### Work instructions
Reproduce the following material line for line, with no changes.
--- start of Stored records ---
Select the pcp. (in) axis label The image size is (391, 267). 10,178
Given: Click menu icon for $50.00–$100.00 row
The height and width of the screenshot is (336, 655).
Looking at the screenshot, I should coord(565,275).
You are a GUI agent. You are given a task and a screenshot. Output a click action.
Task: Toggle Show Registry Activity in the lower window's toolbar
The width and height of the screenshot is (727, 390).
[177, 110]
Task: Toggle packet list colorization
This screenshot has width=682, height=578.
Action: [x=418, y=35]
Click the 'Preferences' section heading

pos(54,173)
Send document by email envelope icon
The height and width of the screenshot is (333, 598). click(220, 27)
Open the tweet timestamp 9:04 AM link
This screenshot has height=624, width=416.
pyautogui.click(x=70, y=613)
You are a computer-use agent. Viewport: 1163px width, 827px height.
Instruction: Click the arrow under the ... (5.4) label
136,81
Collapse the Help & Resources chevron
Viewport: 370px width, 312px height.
--- end of Stored records ---
### Response for this exercise
Select the pcp. (in) axis label The image size is (391, 267). 10,178
Given: Click menu icon for $50.00–$100.00 row
The height and width of the screenshot is (336, 655).
Looking at the screenshot, I should coord(565,275).
You are a GUI agent. You are given a task and a screenshot. Output a click action.
Task: Toggle Show Registry Activity in the lower window's toolbar
The width and height of the screenshot is (727, 390).
[177, 110]
Task: Toggle packet list colorization
This screenshot has width=682, height=578.
Action: [x=418, y=35]
Click the 'Preferences' section heading

pos(54,173)
Send document by email envelope icon
The height and width of the screenshot is (333, 598). click(220, 27)
Open the tweet timestamp 9:04 AM link
This screenshot has height=624, width=416.
pyautogui.click(x=70, y=613)
You are a computer-use agent. Viewport: 1163px width, 827px height.
Instruction: Click the arrow under the ... (5.4) label
136,81
Collapse the Help & Resources chevron
Viewport: 370px width, 312px height.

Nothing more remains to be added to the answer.